This is kind of a cool development. FileMaker, Inc., has been taking some heat in the last year or so for being too secretive about future development plans. If you’ve read any of my previous blog posts about the Developer Conference, then you know I generally can’t reveal future plans for the platform because those “sneak peek” sessions are held under nondisclosure agreement.
Seems that’s changing. The company just released a product roadmap, and even covered it in a publicly-accessible webinar (which I attended). So the change in policy is pretty cool, but the plans? Now, what they have planned for the platform is really cool.
The roadmap is divided up between “next”, “in development”, and “under consideration”. Features in the “next” category are planned for the next release. (The marketing people are kind of amusing here; they insist on referring to the next release as “FileMaker Next”, but all the screen shots during the webinar said “FileMaker 16”. Heh.)
Features “in development” have been green-lighted for future inclusion, but probably won’t make it into the next release. “Under consideration” is pretty much self-explanatory, but these are items that are still in the planning stages and haven’t been released for development yet.
Naturally, the roadmap comes with heavy doses of legalise that basically says, “We’re not guaranteeing anything here, so don’t make any business decisions on this information.” But, in times past, FileMaker has been pretty good about following up on their plans. So let’s get to the exciting part: The plan for the next release!
I’m going to cover just the features I think are especially impactful. And the ones I really like. Because I’m just that way. 🙂
- Windows user interface update: This has been a source of annoyance for years. Windows users of FileMaker probably have noticed that the application runs with the old-style MDI (Multiple Document Interface), where the application itself has a window, and all windows spawned by the application end up inside that window. This setup makes it hard to use FileMaker apps on multiple monitors, for example, and the fact that it takes over the whole screen if you want enough real estate for multiple windows is irritating, too. In the next release, they’re planning to upgrade FileMaker to the SDI (Single Document Interface), which will make the application work much more like modern applications on Windows (and how the Mac has always worked). So you can pull windows around, move them to different monitors, etc. This will be very nice.
- PDF support in WebDirect and FileMaker Server: This is huge, huge, HUGE. For years, if we wanted to produce a PDF using a server-side script, we had to resort to web coding methods or the use of a “robot” FileMaker client. The former requires web programming chops (which not all FileMaker developers have), while the latter is consuming a client license for no other reason than producing PDFs. Painful. By introducing support for server-side PDFs, FileMaker opens up a world of possibilities. WebDirect support for PDF generation has been a bone of contention with many developers since WebDirect was introduced, so this addition will be welcome.
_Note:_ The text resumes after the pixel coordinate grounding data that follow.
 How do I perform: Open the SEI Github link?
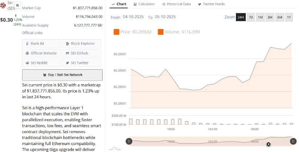pos(82,53)
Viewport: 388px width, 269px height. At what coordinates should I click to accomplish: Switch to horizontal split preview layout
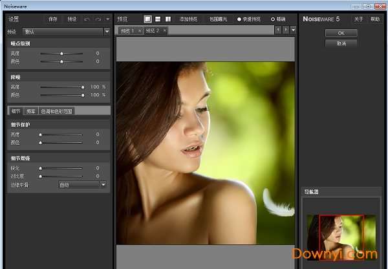pos(158,19)
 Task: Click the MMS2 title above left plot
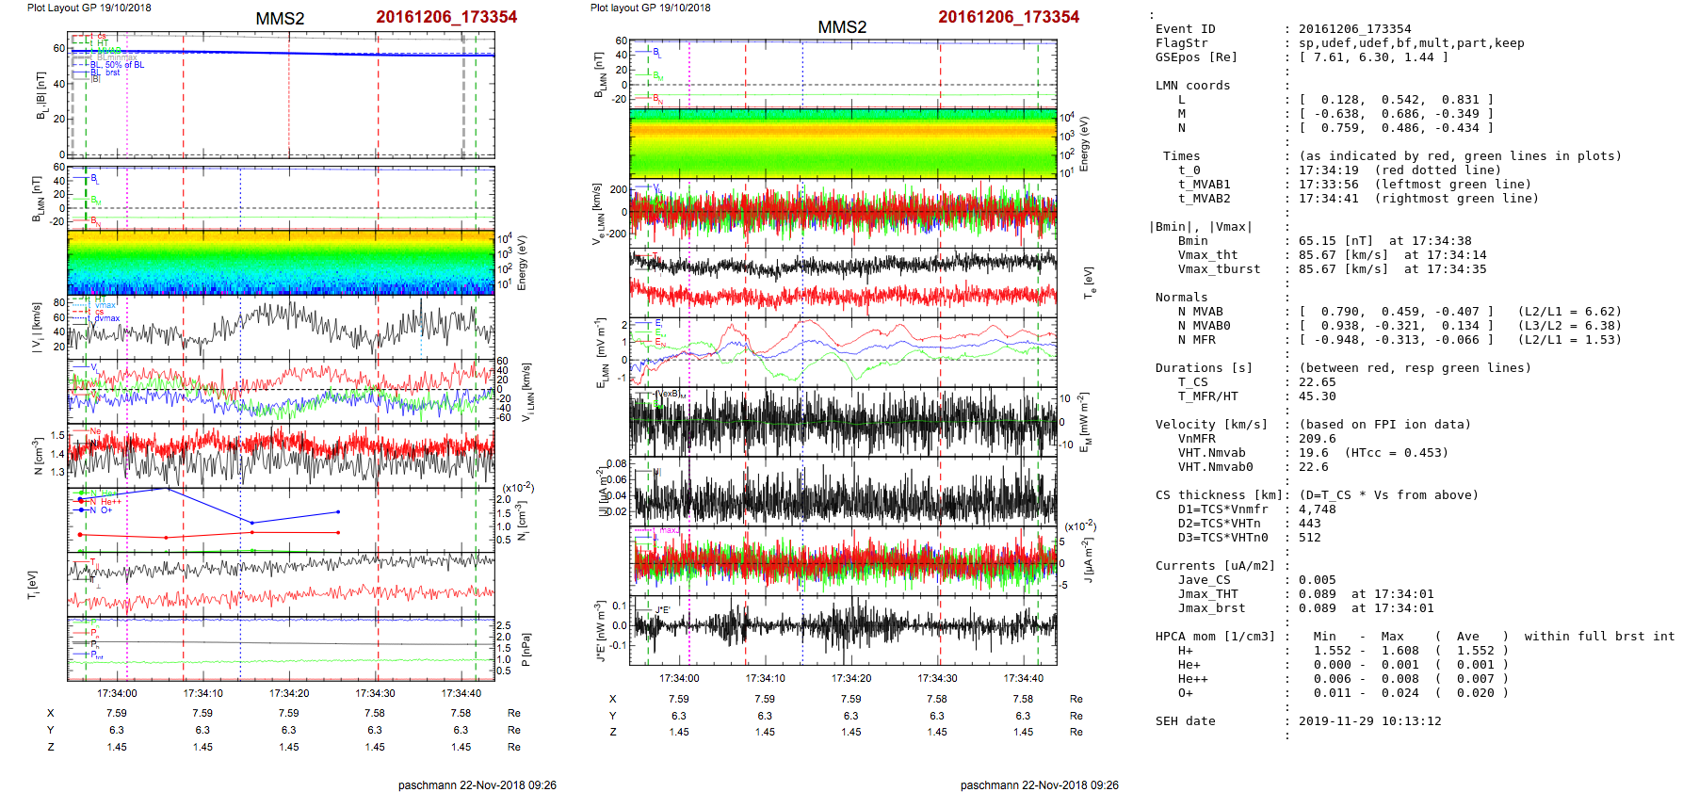pyautogui.click(x=280, y=19)
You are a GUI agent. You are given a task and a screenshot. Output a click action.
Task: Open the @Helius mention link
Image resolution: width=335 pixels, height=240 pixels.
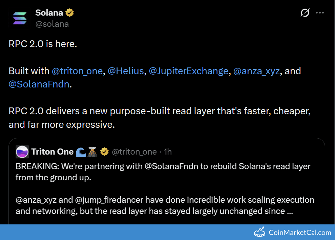(x=126, y=71)
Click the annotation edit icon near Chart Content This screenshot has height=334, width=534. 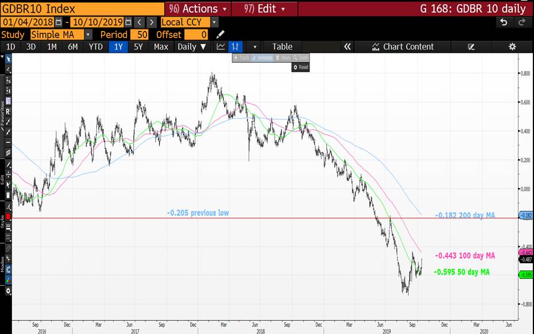[471, 46]
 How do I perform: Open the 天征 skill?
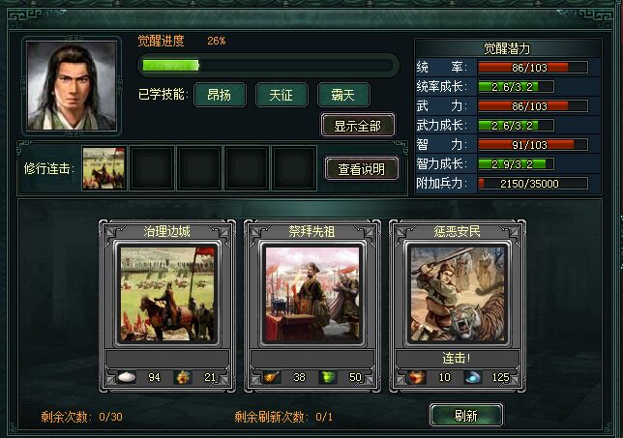point(282,95)
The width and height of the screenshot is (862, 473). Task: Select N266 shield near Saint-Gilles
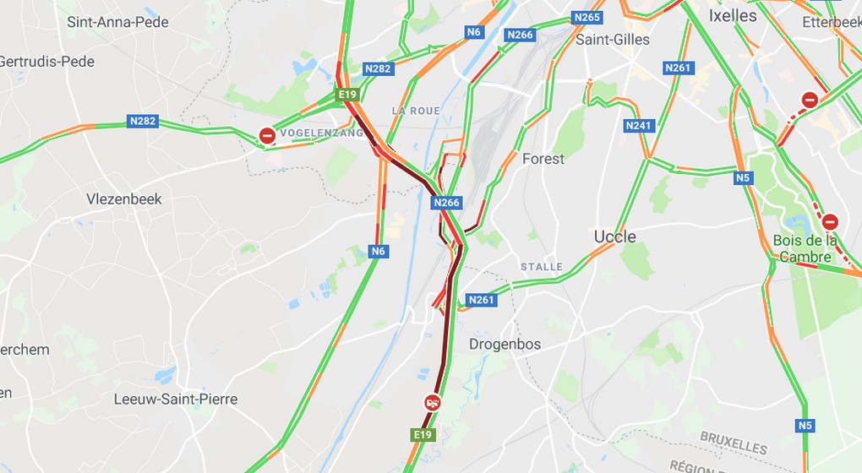[x=520, y=35]
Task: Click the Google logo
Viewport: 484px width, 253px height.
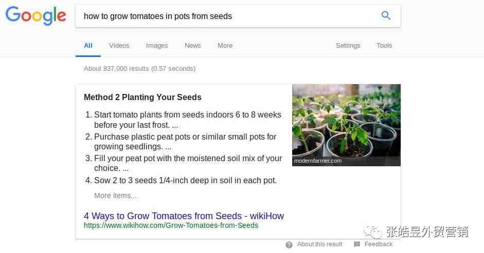Action: pyautogui.click(x=36, y=16)
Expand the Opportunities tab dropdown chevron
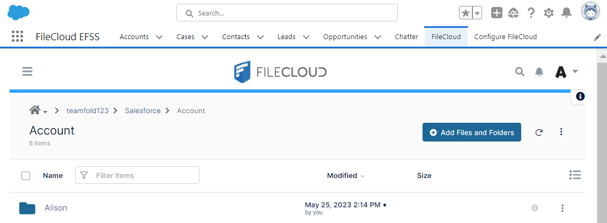The image size is (607, 223). click(x=377, y=37)
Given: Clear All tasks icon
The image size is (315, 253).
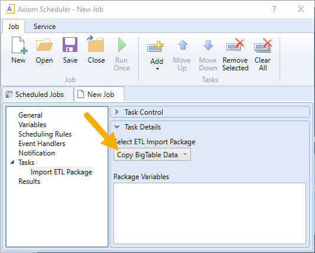Looking at the screenshot, I should pyautogui.click(x=263, y=46).
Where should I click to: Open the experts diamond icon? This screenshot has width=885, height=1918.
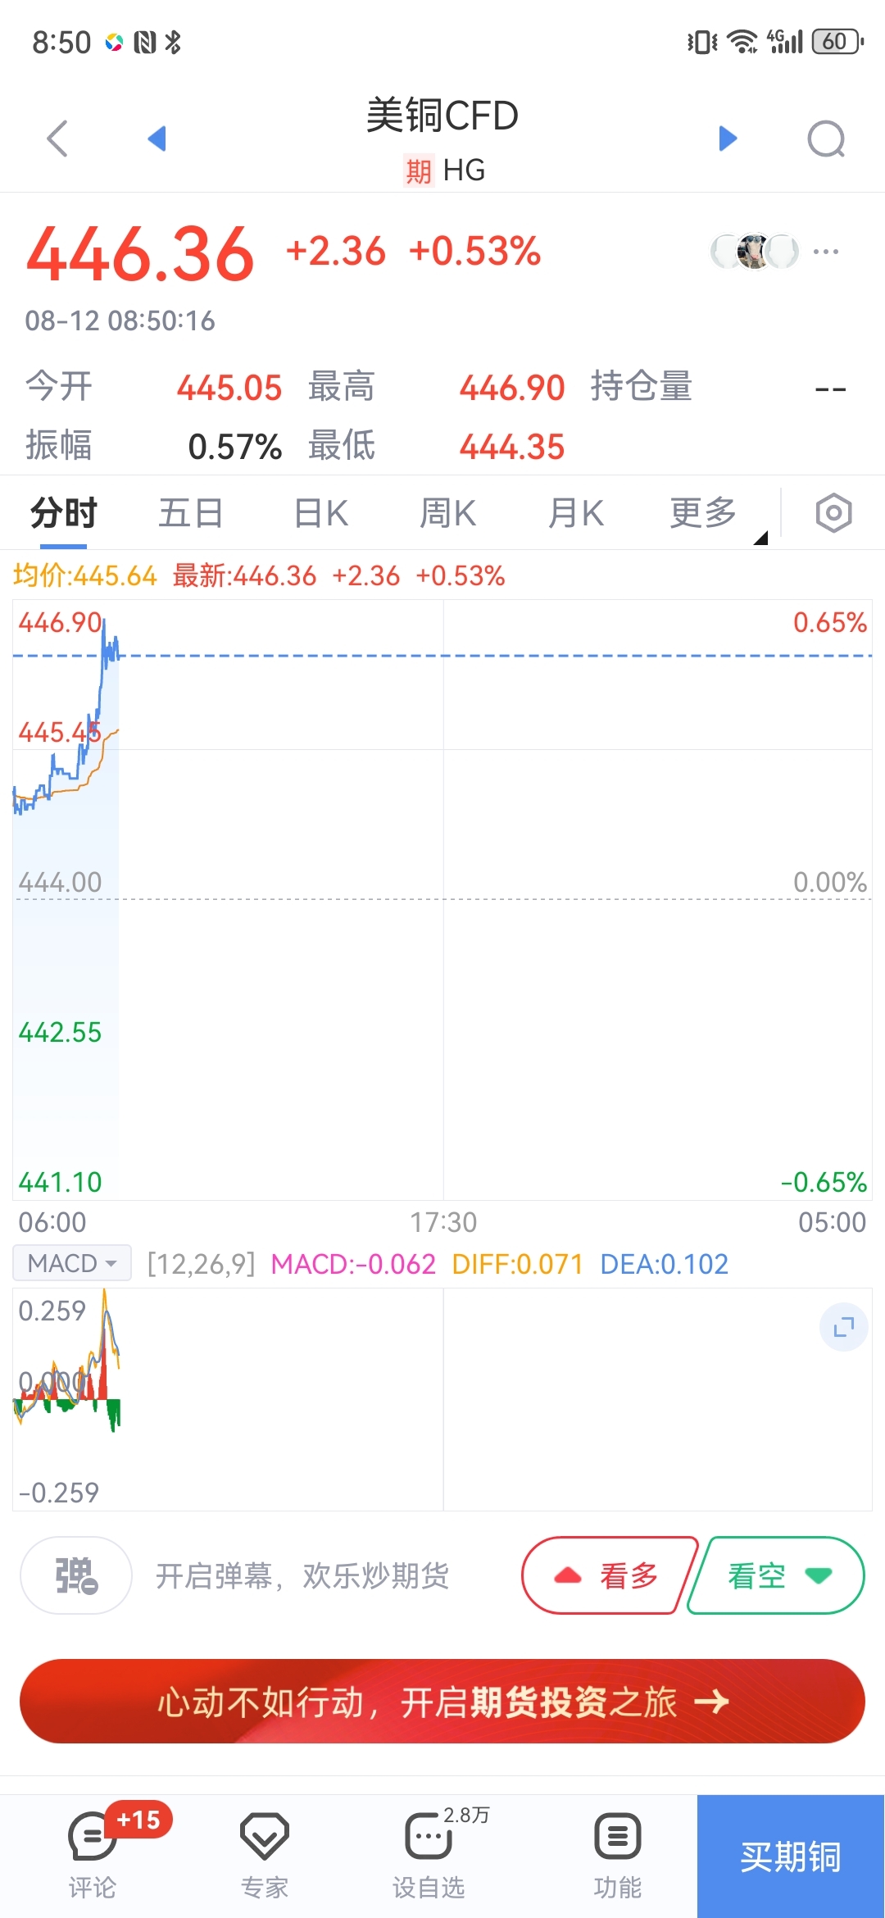264,1838
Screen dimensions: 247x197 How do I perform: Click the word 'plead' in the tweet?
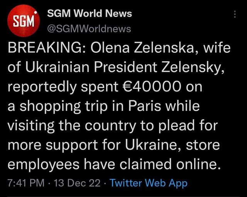[190, 126]
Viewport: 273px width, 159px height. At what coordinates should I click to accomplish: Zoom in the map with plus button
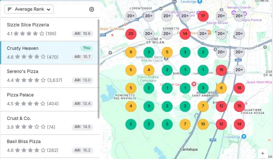tap(263, 153)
- FileMaker Data API (Application Programming Interface): Well, this will upset the apple cart, for sure. When FileMaker Cloud was released, one notably absent feature was support for the PHP API for building web pages via Custom Web Publishing. It was speculated at the time that FileMaker would be moving more towards an API model, because that model is way more flexible than tying it to a specific technology. (A large reason why this is the way the industry has trended.) Seems the speculators were right. The FileMaker API will be based on JSON, which is an industry standard similar to XML, but much easier to parse and work with.
- JSON parsing: Speaking of JSON, they’re also including a number of functions for parsing JSON text blocks to allow developers not only to interact with the new API, but with other web services and systems that use JSON. This is a very welcome development as well – it opens up a huge integration capability for the platform that was previously accessible only to those with a higher level of programming skill.
- WebDirect scalability: One of the limitations of WebDirect is the limited number of client connections a typical server can support. (This is due to the rich experience WebDirect delivers; all that niftiness comes with the price of overhead at the server.) By allowing multiple worker machines to host a WebDirect solution, FileMaker will make it possible to extend the number of users of a WebDirect solution much more than currently available.
Like I said, those are the highlights. There are a lot of other cool features that are planned for the upcoming releases. If you’re curious, by all means, check out the roadmap. And don’t hesitate to contact us if we can help you answer any questions.
Exciting times ahead in the FileMaker world!